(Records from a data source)
--------------------------------

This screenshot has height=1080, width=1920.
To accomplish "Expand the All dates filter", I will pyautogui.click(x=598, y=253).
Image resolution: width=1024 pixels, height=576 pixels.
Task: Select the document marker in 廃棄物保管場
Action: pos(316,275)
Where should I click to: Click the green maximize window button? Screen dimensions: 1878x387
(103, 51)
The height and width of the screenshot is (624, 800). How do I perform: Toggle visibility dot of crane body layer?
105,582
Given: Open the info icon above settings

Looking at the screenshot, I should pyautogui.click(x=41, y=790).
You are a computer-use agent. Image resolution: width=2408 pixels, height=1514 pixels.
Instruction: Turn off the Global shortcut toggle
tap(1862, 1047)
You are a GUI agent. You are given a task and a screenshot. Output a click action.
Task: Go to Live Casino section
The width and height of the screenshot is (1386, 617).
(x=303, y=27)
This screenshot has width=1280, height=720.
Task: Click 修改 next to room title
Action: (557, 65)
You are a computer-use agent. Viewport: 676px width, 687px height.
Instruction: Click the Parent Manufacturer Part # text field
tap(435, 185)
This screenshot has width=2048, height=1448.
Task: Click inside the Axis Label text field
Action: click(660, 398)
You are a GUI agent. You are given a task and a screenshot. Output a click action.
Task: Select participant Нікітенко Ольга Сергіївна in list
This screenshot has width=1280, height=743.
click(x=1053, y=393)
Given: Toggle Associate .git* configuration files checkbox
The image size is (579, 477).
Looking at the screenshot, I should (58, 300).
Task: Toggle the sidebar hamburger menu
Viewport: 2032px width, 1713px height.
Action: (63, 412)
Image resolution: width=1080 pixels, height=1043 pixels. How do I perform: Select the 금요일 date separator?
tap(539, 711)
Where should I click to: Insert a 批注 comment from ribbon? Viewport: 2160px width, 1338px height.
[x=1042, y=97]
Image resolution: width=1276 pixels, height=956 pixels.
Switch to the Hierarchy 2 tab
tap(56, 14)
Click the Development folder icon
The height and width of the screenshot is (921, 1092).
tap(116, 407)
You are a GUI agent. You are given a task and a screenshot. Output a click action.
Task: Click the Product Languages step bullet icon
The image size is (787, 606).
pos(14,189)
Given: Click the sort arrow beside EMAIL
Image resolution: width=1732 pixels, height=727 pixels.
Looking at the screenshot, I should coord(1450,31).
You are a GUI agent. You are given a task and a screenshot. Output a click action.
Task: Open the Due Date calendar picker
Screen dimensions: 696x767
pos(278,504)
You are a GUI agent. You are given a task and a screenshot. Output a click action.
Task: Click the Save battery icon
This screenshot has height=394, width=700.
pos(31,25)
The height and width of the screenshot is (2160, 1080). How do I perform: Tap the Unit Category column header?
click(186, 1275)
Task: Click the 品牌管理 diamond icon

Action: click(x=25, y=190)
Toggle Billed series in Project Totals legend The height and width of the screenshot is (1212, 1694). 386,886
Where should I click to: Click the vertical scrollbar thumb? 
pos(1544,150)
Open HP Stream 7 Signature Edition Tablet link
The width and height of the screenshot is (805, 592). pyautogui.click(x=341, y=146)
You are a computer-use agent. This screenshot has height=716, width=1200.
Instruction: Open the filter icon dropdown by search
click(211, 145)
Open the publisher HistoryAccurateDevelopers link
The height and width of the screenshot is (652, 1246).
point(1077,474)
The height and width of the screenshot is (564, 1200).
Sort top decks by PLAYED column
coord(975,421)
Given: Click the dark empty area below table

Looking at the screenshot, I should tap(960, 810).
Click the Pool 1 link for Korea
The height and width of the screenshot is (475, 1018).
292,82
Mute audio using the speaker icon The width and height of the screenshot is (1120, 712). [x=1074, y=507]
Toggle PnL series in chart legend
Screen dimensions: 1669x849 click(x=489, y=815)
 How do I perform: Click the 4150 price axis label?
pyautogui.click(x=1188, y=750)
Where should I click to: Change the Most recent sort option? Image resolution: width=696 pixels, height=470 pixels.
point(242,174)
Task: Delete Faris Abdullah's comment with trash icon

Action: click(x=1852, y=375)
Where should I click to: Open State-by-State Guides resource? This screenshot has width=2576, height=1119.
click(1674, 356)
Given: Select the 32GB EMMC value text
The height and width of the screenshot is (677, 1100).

--------------------------------

YOUR TASK: Retype every line of the listing above with no changes at all.

FINAL ANSWER:
This screenshot has height=1080, width=1920.
To accomplish "Expand the All dates filter", I will pyautogui.click(x=598, y=253).
Image resolution: width=1024 pixels, height=576 pixels.
Task: Select the document marker in 廃棄物保管場
Action: pos(316,275)
Where should I click to: Click the green maximize window button? Screen dimensions: 1878x387
(103, 51)
The height and width of the screenshot is (624, 800). How do I perform: Toggle visibility dot of crane body layer?
105,582
Given: Open the info icon above settings

Looking at the screenshot, I should pyautogui.click(x=41, y=790).
You are a computer-use agent. Image resolution: width=2408 pixels, height=1514 pixels.
Instruction: Turn off the Global shortcut toggle
tap(1862, 1047)
You are a GUI agent. You are given a task and a screenshot. Output a click action.
Task: Go to Live Casino section
The width and height of the screenshot is (1386, 617).
(x=303, y=27)
This screenshot has width=1280, height=720.
Task: Click 修改 next to room title
Action: (557, 65)
You are a computer-use agent. Viewport: 676px width, 687px height.
Instruction: Click the Parent Manufacturer Part # text field
tap(435, 185)
This screenshot has width=2048, height=1448.
Task: Click inside the Axis Label text field
Action: click(660, 398)
You are a GUI agent. You are given a task and a screenshot. Output a click action.
Task: Select participant Нікітенко Ольга Сергіївна in list
This screenshot has width=1280, height=743.
click(x=1053, y=393)
Given: Toggle Associate .git* configuration files checkbox
The image size is (579, 477).
Looking at the screenshot, I should (58, 300).
Task: Toggle the sidebar hamburger menu
Viewport: 2032px width, 1713px height.
Action: (63, 412)
Image resolution: width=1080 pixels, height=1043 pixels. How do I perform: Select the 금요일 date separator?
tap(539, 711)
Where should I click to: Insert a 批注 comment from ribbon? Viewport: 2160px width, 1338px height.
[x=1042, y=97]
Image resolution: width=1276 pixels, height=956 pixels.
Switch to the Hierarchy 2 tab
tap(56, 14)
Click the Development folder icon
The height and width of the screenshot is (921, 1092).
tap(116, 407)
You are a GUI agent. You are given a task and a screenshot. Output a click action.
Task: Click the Product Languages step bullet icon
The image size is (787, 606).
pos(14,189)
Given: Click the sort arrow beside EMAIL
Image resolution: width=1732 pixels, height=727 pixels.
Looking at the screenshot, I should coord(1450,31).
You are a GUI agent. You are given a task and a screenshot. Output a click action.
Task: Open the Due Date calendar picker
Screen dimensions: 696x767
pos(278,504)
You are a GUI agent. You are given a task and a screenshot. Output a click action.
Task: Click the Save battery icon
This screenshot has height=394, width=700.
pos(31,25)
The height and width of the screenshot is (2160, 1080). How do I perform: Tap the Unit Category column header?
click(186, 1275)
Task: Click the 品牌管理 diamond icon

Action: click(x=25, y=190)
Toggle Billed series in Project Totals legend The height and width of the screenshot is (1212, 1694). 386,886
Where should I click to: Click the vertical scrollbar thumb? 
pos(1544,150)
Open HP Stream 7 Signature Edition Tablet link
The width and height of the screenshot is (805, 592). pyautogui.click(x=341, y=146)
You are a computer-use agent. This screenshot has height=716, width=1200.
Instruction: Open the filter icon dropdown by search
click(211, 145)
Open the publisher HistoryAccurateDevelopers link
The height and width of the screenshot is (652, 1246).
point(1077,474)
The height and width of the screenshot is (564, 1200).
Sort top decks by PLAYED column
coord(975,421)
Given: Click the dark empty area below table

Looking at the screenshot, I should tap(960, 810).
Click the Pool 1 link for Korea
The height and width of the screenshot is (475, 1018).
292,82
Mute audio using the speaker icon The width and height of the screenshot is (1120, 712). [x=1074, y=507]
Toggle PnL series in chart legend
Screen dimensions: 1669x849 click(x=489, y=815)
 How do I perform: Click the 4150 price axis label?
pyautogui.click(x=1188, y=750)
Where should I click to: Change the Most recent sort option? Image resolution: width=696 pixels, height=470 pixels.
point(242,174)
Task: Delete Faris Abdullah's comment with trash icon

Action: click(x=1852, y=375)
Where should I click to: Open State-by-State Guides resource? This screenshot has width=2576, height=1119.
click(1674, 356)
Given: Select the 32GB EMMC value text
The height and width of the screenshot is (677, 1100).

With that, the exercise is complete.